▶ _What you should do_:
Copy every line of the records below where the word "agent" occurs.

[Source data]

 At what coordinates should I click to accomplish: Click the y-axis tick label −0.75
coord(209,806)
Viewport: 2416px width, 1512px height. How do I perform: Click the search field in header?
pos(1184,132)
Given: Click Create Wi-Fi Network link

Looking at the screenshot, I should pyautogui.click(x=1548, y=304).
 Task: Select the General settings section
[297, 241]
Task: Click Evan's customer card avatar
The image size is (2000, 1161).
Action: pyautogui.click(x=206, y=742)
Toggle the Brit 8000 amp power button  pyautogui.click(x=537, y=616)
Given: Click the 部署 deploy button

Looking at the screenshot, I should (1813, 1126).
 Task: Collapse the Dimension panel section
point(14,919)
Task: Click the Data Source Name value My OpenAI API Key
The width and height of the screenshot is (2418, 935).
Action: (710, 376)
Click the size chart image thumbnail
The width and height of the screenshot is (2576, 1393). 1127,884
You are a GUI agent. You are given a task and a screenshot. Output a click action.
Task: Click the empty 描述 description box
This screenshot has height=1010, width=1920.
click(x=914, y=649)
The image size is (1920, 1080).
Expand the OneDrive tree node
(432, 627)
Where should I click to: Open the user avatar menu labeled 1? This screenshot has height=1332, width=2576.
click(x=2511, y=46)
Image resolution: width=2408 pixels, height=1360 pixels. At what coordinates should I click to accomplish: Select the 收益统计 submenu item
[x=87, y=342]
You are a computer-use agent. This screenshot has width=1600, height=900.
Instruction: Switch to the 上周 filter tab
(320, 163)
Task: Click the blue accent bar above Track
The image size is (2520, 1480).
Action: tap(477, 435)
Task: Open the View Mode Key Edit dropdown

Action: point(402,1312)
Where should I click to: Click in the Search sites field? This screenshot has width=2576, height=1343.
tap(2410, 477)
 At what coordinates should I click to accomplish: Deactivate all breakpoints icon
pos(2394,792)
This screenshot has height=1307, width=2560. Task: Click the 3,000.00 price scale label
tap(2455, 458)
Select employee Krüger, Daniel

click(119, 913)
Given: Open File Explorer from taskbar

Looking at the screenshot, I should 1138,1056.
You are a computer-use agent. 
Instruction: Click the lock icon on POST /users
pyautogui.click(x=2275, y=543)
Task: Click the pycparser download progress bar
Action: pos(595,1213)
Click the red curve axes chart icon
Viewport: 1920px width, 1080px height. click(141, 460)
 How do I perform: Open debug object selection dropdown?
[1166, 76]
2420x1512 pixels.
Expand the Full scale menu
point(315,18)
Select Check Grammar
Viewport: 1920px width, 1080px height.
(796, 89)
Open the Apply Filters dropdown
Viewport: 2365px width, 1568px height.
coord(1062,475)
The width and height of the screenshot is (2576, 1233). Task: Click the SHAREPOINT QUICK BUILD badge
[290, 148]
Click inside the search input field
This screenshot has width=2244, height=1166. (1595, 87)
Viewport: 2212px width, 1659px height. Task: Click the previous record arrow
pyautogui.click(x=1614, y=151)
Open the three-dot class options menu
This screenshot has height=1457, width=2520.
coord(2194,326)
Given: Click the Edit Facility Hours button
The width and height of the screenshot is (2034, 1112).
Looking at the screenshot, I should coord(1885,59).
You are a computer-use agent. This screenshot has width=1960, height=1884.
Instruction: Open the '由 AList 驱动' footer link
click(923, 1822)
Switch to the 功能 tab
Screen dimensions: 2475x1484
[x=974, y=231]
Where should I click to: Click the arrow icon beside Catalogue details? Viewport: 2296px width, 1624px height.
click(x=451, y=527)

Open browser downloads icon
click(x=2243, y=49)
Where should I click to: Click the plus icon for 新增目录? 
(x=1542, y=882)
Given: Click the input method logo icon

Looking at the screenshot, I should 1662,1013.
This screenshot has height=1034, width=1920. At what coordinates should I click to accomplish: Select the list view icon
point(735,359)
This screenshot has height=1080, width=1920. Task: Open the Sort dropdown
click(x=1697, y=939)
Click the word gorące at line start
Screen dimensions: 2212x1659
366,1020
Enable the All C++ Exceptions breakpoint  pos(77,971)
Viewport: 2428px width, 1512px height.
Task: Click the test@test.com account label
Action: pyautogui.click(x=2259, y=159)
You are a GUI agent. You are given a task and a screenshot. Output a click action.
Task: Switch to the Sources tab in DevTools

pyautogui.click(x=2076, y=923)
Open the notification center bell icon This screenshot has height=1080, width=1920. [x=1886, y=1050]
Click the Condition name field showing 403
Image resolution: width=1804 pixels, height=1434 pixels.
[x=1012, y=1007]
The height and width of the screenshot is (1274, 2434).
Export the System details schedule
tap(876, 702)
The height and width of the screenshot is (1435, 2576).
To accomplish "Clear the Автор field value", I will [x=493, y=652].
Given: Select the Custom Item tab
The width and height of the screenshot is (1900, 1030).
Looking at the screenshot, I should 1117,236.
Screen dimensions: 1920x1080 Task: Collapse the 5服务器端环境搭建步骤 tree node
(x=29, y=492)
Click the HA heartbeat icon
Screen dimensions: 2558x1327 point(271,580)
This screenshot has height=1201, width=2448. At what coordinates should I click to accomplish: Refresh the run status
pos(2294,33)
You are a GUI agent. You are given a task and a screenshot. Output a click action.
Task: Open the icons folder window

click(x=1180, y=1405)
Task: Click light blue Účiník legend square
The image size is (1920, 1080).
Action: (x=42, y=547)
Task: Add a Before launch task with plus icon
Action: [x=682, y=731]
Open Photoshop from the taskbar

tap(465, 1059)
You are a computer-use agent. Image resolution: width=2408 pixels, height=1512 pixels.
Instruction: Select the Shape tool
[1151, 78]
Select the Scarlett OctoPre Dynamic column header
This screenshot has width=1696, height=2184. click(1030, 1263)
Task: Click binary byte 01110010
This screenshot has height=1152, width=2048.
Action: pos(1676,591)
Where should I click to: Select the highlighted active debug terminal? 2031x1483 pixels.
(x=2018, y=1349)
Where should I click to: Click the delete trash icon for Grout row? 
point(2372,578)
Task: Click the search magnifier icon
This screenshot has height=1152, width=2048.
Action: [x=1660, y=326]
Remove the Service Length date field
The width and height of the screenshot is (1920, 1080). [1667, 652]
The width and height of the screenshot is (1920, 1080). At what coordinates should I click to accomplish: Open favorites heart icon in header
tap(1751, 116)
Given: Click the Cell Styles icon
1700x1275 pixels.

▶ _Written response_:
You are a GUI agent. You are given a task and a screenshot. Output a click action.
You are a computer-use agent. This screenshot has width=1600, height=900.
You are a computer-use agent. 
You are a computer-use agent. This screenshot has width=1960, height=1884.
You are a GUI agent. You are given a task and a screenshot. Output a click action.
You are a GUI agent. You are given a task and a screenshot. Output a click action.
You are a computer-use agent. Image resolution: width=2408 pixels, height=1512 pixels.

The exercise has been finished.